Threat Modeling in the Age of OpenAI's Chatbot

New technical chatbot capabilities raise the promise that their help in threat modeling could free humans for more interesting work.

There's been a flood of news about OpenAI's new GPT-3 Chatbot. For all the very real critiques, it does an astounding and interesting job of producing reasonable responses. What does it mean for threat modeling? There's real promise that it will transform threat modeling as we know it. 

For readability, I'll just call it "chatbot." The specific examples I use are from OpenAI's implementation, but we can think about this as a new type of technical capability that others will start to offer, and so I'll go beyond what we see today. 

Let's start with what it can do, ask what can go wrong, see if we can manage those issues, and then evaluate. 

What Chatbots Can Do

On the Open Web Application Security Project® (OWASP) Slack, @DS shared a screenshot where he asked it to "list all spoofing threats for a system which has back-end service to back-end service interaction in Kubernetes environment in a table format with columns threats, description, and mitigations."

Chatbot description graphic

The output is fascinating. It starts "Here is a table listing some examples " Note the switch from "all" to "some examples." But more to the point, the table isn't bad. As @DS says, it provided him with a base, saving hours of manual analysis work. Others have used it to explain what code is doing or to find vulnerabilities in that code. 

Chatbots (more specifically here Large Language Models, including GPT-3) don't really know anything. What they do under the hood is pick statistically likely next words to respond to a prompt. What that means is they'll parrot the threats that someone has written about in their training data. On top of that, they'll use symbol replacement for something that appears to our anthropomorphizing brains to be reasoning by analogy. 

When I created the Microsoft SDL Threat Modeling Tool, we saw people open the tool and be unsure what to do, so we put in a simple diagram that they could edit. We talked about it addressing "blank page syndrome." Many people run into that problem as they're learning threat modeling. 

What Can Go Wrong?

While chatbots can produce lists of threats, they're not really analyzing the system that you're working on. They're likely to miss unique threats, and they're likely to miss nuance that a skilled and focused person might see. 

Chatbots will get good enough, and that "mostly good enough" is enough to lull people into relaxing and not paying close attention. And that seems really bad.  

To help us evaluate it, let's step way back, and think about why we threat model. 

What Is Threat Modeling? What Is Security Engineering?

We threat model to help us anticipate and address problems, to deliver more secure systems. Engineers threat model to illuminate security issues as they make design trade-offs. And in that context, having an infinite supply of inexpensive possibilities seems far more exciting than I expected when I started this essay.

I've described threat modeling as a form of reasoning by analogy, and pointed out that many flaws exist simply because no one knew to look for them. Once we look in the right place, with the right knowledge, the flaws can be pretty obvious. (That's so important that making that easier is the key goal of my new book.) 

Many of us aspire to do great threat modeling, the kind where we discover an exciting issue, something that'll get us a nice paper or blog post, and if you just nodded along there it's a trap. 

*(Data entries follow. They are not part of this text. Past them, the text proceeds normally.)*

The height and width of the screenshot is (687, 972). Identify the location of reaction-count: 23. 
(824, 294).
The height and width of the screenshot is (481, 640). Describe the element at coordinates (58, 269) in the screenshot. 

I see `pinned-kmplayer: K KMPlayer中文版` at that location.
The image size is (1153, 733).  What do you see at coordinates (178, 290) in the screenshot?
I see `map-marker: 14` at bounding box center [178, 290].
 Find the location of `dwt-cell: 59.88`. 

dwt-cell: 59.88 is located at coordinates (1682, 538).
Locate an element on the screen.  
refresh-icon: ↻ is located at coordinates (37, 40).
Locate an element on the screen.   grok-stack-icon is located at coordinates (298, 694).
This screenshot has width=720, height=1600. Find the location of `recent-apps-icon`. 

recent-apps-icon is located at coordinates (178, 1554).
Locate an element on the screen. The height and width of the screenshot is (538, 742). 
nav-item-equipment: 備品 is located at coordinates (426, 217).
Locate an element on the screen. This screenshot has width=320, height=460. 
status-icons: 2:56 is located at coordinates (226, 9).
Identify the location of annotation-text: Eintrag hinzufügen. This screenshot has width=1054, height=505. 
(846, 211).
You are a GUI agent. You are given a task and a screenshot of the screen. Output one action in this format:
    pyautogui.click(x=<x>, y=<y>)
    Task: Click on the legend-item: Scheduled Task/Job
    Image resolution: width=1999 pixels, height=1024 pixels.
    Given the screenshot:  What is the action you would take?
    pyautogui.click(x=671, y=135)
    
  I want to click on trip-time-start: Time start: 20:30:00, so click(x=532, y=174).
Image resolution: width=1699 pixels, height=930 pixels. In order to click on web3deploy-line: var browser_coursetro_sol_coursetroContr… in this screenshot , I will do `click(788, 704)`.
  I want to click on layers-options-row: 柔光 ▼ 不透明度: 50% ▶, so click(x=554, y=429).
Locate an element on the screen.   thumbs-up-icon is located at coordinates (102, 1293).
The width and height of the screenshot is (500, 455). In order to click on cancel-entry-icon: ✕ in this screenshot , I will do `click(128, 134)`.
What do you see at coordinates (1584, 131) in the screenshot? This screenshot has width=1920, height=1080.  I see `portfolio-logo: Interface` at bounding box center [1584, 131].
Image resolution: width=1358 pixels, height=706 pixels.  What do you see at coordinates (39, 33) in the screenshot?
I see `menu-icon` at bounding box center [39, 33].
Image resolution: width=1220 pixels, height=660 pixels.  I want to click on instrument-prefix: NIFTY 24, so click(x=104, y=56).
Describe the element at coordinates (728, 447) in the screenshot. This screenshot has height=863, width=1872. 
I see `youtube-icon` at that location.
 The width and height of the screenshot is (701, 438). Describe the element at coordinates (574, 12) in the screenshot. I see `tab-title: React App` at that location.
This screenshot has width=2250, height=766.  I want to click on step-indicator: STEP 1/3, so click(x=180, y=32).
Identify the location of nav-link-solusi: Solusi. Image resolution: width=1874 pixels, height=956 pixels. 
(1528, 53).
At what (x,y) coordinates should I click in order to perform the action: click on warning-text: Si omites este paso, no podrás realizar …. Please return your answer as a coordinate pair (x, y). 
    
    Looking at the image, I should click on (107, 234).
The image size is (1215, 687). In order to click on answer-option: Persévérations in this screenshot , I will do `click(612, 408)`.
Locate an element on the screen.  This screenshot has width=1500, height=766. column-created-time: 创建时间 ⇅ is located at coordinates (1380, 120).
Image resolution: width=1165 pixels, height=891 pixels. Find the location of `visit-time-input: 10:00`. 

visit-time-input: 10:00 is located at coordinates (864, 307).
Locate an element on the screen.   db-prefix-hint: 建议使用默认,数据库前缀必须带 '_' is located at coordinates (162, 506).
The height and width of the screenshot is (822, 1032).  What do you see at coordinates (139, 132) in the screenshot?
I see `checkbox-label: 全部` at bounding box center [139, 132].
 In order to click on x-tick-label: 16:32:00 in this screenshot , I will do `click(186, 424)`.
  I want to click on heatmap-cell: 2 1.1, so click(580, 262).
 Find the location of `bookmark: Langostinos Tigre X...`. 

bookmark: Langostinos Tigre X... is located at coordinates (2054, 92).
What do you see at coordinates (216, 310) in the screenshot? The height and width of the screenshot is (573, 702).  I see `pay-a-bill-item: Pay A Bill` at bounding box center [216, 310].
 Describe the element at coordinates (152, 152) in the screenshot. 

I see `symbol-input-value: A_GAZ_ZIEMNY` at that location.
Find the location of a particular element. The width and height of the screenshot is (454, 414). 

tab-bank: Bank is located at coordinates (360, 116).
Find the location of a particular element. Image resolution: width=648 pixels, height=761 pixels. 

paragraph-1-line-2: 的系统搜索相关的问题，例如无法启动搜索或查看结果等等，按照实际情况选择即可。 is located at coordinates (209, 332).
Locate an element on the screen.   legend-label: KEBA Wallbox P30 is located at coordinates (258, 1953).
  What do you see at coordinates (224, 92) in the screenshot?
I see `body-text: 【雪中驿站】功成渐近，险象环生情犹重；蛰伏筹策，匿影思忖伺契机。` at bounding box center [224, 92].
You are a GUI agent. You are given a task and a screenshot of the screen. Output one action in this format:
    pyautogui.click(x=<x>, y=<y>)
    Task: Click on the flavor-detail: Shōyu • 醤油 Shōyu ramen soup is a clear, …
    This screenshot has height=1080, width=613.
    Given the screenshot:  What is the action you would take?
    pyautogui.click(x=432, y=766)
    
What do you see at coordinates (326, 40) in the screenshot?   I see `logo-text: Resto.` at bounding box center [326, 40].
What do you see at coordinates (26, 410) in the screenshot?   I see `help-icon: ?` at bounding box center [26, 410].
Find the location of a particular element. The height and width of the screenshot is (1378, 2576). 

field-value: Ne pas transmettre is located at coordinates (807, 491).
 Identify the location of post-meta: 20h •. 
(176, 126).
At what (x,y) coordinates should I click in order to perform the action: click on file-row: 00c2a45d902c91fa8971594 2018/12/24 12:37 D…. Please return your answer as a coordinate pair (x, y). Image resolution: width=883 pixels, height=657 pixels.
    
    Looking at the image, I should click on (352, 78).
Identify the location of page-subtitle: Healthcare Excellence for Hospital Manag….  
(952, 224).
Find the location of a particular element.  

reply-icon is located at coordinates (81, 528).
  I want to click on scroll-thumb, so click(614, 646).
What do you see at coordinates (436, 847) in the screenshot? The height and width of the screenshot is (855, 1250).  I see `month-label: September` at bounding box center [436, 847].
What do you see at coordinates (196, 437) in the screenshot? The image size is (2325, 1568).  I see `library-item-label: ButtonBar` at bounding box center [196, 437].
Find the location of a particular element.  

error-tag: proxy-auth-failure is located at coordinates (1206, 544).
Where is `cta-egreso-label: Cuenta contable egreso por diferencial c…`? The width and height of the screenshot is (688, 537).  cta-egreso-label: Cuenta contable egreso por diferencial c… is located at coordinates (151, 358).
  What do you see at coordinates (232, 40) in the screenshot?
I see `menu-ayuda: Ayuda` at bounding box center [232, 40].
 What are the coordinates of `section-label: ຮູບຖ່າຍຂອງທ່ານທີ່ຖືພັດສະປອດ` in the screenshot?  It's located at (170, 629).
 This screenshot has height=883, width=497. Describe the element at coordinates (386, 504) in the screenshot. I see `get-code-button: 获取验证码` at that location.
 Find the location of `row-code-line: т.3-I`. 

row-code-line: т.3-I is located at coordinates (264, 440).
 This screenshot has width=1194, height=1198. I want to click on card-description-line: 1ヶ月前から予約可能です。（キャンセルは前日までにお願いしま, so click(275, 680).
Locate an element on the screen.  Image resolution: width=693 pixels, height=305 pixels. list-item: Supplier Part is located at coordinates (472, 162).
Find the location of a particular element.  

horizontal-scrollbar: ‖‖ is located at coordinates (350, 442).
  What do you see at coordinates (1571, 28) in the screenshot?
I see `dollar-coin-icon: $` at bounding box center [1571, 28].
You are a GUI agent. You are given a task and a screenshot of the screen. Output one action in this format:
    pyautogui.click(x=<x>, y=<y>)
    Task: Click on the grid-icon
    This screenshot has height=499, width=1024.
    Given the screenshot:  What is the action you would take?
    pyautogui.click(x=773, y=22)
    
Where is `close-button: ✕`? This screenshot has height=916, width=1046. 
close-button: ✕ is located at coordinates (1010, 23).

Much of software development is boring management of a seemingly unending set of details, such as iterating over lists to put things into new lists, then sending them to the next stage in a pipeline. Threat modeling, like test development, can be useful because it gives us confidence in our engineering work.

When Do We Step Back? 

Software is hard because it's so easy. The apparent malleability of code makes it easy to create, and it's hard to know how often or how deeply to step back. A great deal of our energy in managing large software projects (including both bespoke and general-use software) goes to assessing what we're doing, and getting alignment on priorities all these other tasks are done occasionally, slowly, rarely, because they're expensive. 

It's not what the chatbots do today, but I could see similar software being tuned to report how much any given input changes its models. Looking across software commits, discussions in email and Slack, tickets, and helping us assess its similarity to other work could profoundly change the energy needed to keep projects (big or small) on track. And that, too, contributes to threat modeling. 

All of this frees up human cycles for more interesting work.